## Problem:
In the listing below, the lines starting with the line with "The height and" and going on through the line with "Open gear settings" are to be reproduced exactly, and only those.

## Supplied data:
═══
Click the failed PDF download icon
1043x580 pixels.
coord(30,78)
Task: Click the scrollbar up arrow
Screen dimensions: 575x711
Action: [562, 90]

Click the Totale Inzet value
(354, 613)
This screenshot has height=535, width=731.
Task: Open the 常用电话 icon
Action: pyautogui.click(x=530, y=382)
═══
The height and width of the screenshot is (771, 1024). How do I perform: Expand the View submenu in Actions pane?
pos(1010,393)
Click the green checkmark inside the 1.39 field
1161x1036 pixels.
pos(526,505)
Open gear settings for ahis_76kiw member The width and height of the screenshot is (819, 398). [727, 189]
═══
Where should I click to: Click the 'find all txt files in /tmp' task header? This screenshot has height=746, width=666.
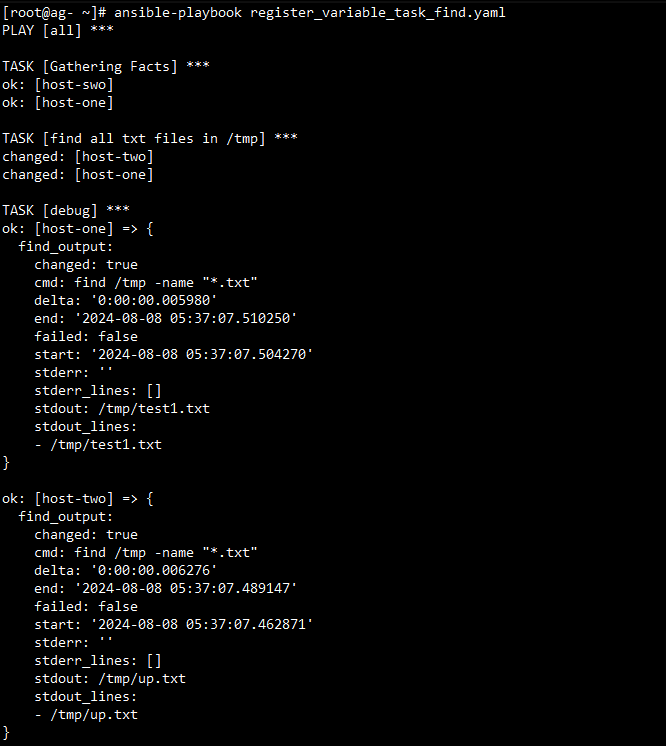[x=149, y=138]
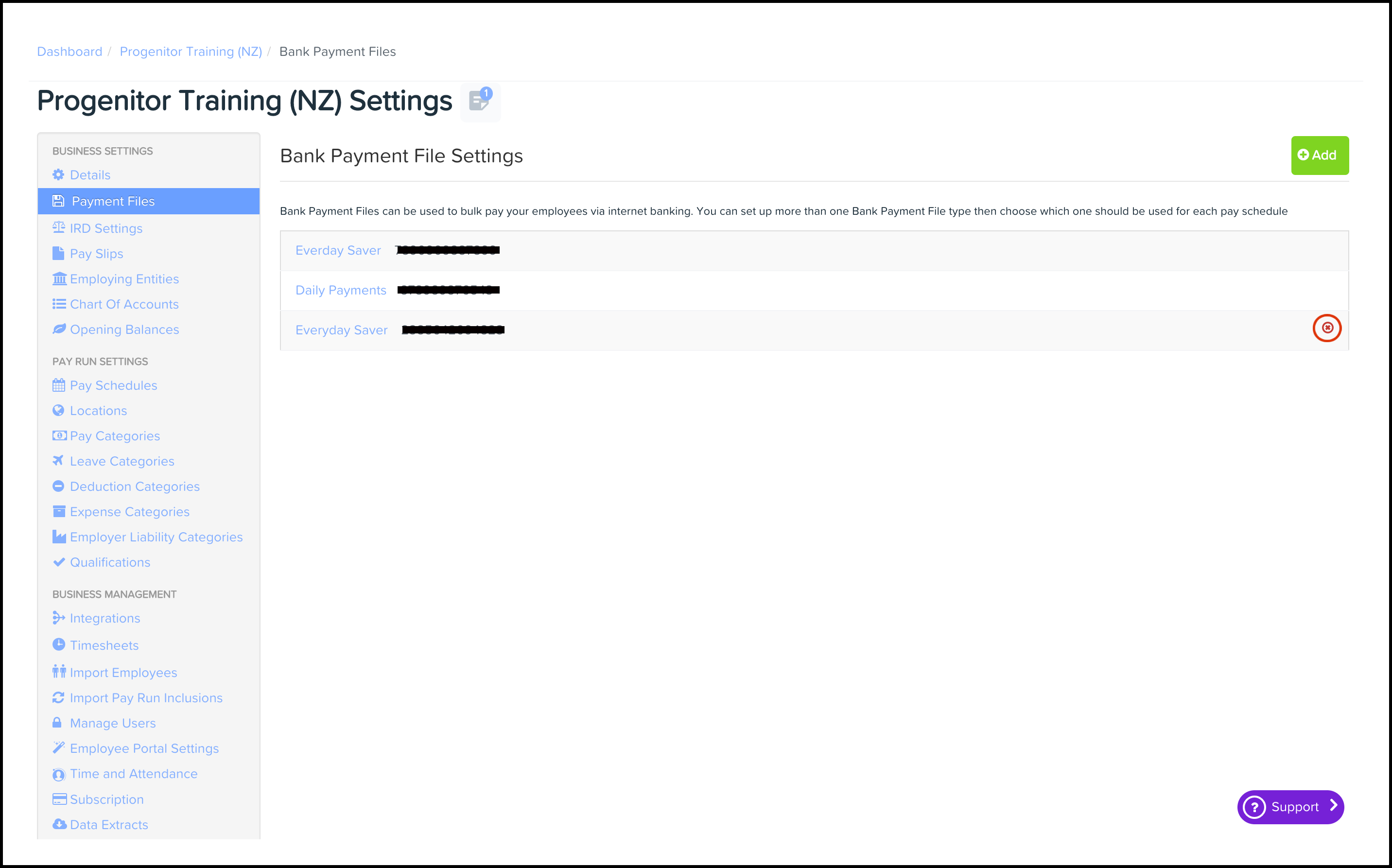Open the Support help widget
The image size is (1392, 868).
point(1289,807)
═══
## Answer for the task:
The height and width of the screenshot is (771, 1024). How do I perform: Expand the View submenu in Actions pane?
pos(1010,393)
Click the green checkmark inside the 1.39 field
1161x1036 pixels.
pos(526,505)
Open gear settings for ahis_76kiw member The width and height of the screenshot is (819, 398). [727, 189]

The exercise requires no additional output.